(Saved entries)

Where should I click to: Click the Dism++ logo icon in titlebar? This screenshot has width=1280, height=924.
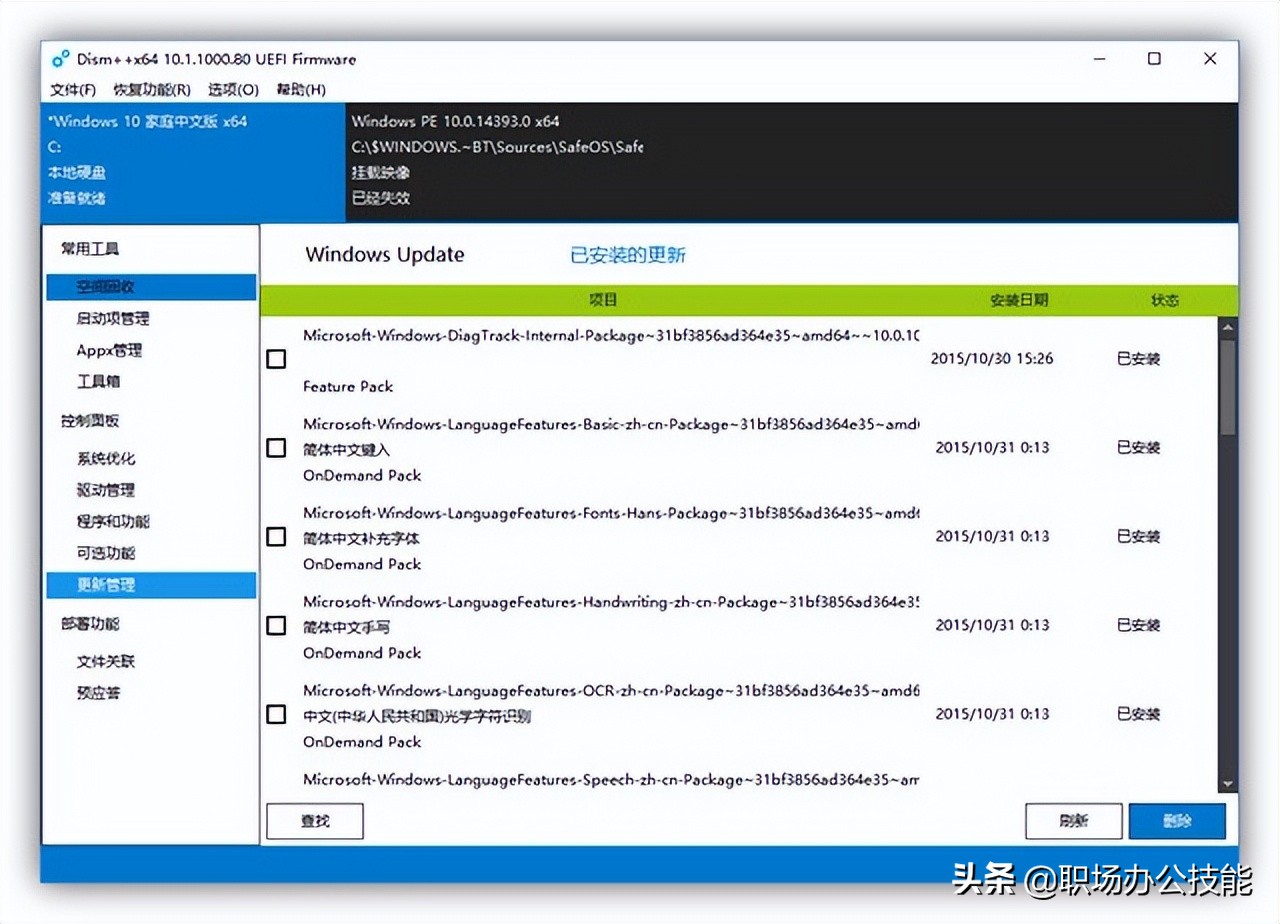[60, 59]
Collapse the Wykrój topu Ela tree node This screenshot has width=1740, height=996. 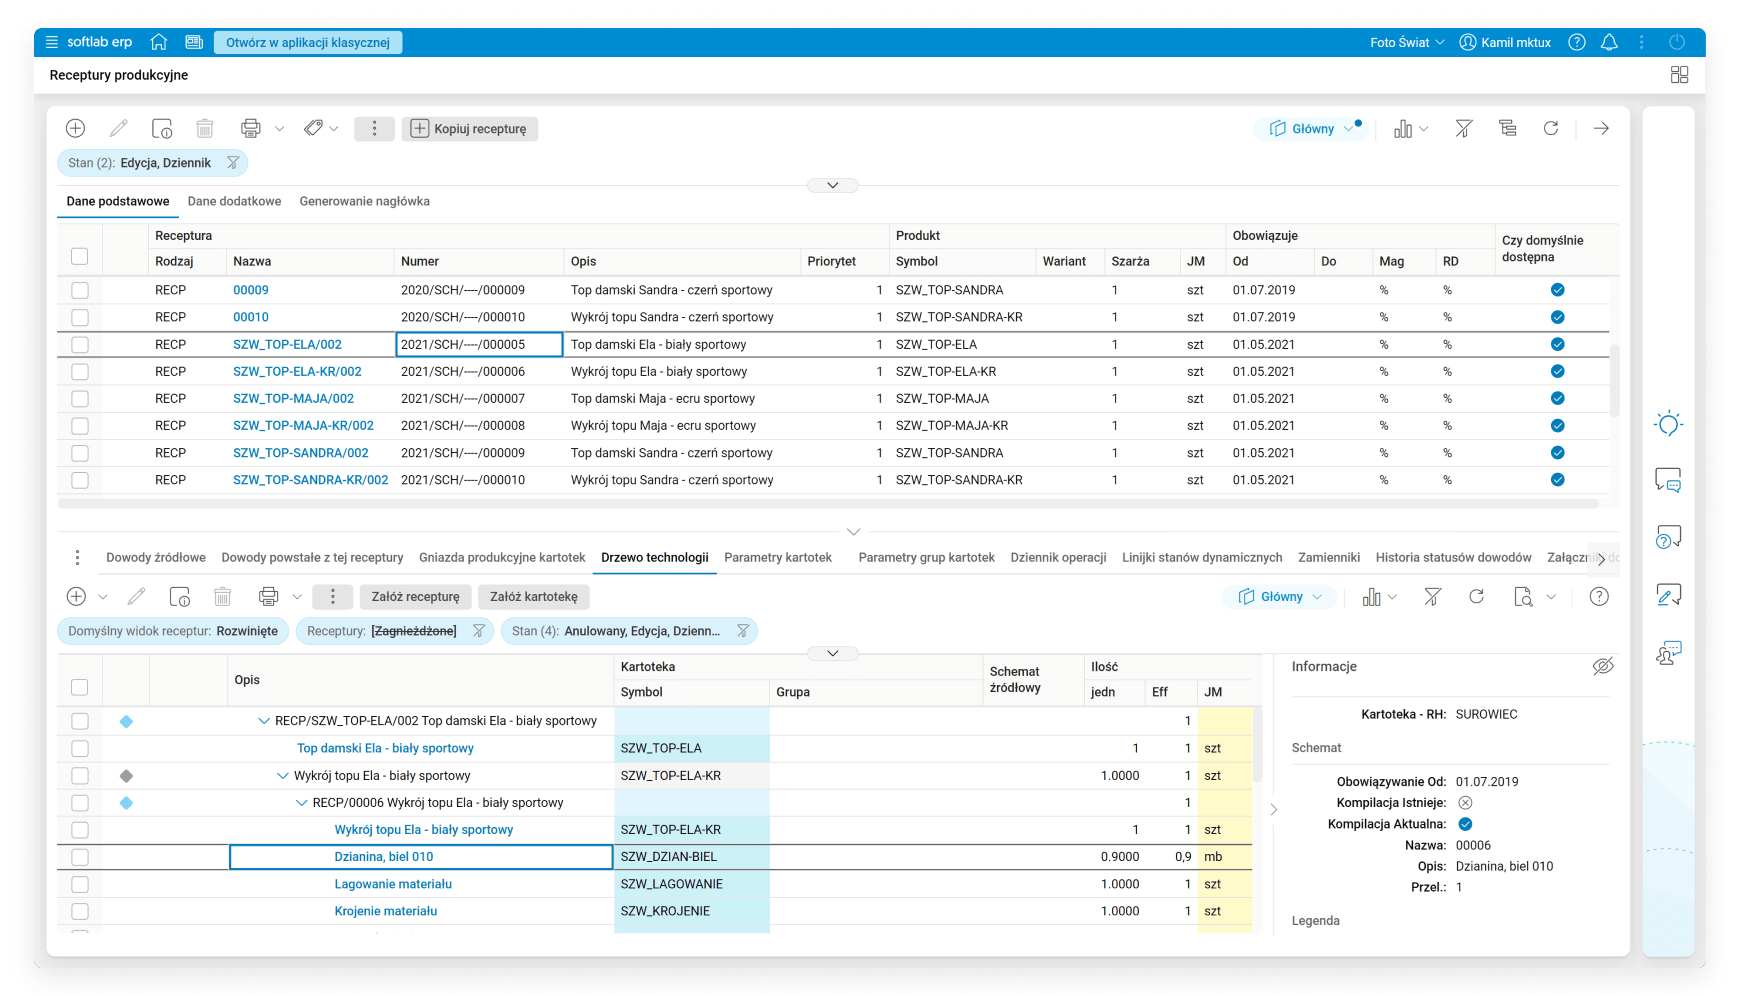tap(283, 776)
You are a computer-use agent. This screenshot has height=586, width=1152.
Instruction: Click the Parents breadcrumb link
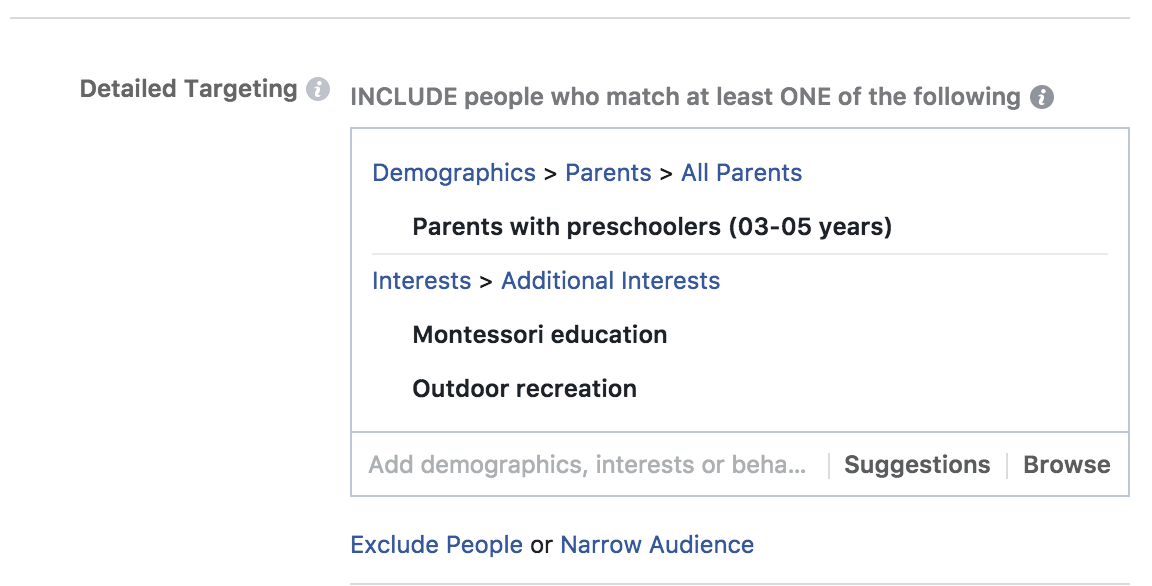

§ WORK TO COMPLETE:
The exact lines from the one containing "You are a computer-use" through the end of the data are to be copied, with both ends kept and pictures left out.

§ RESULT OF THE EXERCISE:
You are a computer-use agent. This screenshot has height=586, width=1152.
Instruction: Click the Parents breadcrumb link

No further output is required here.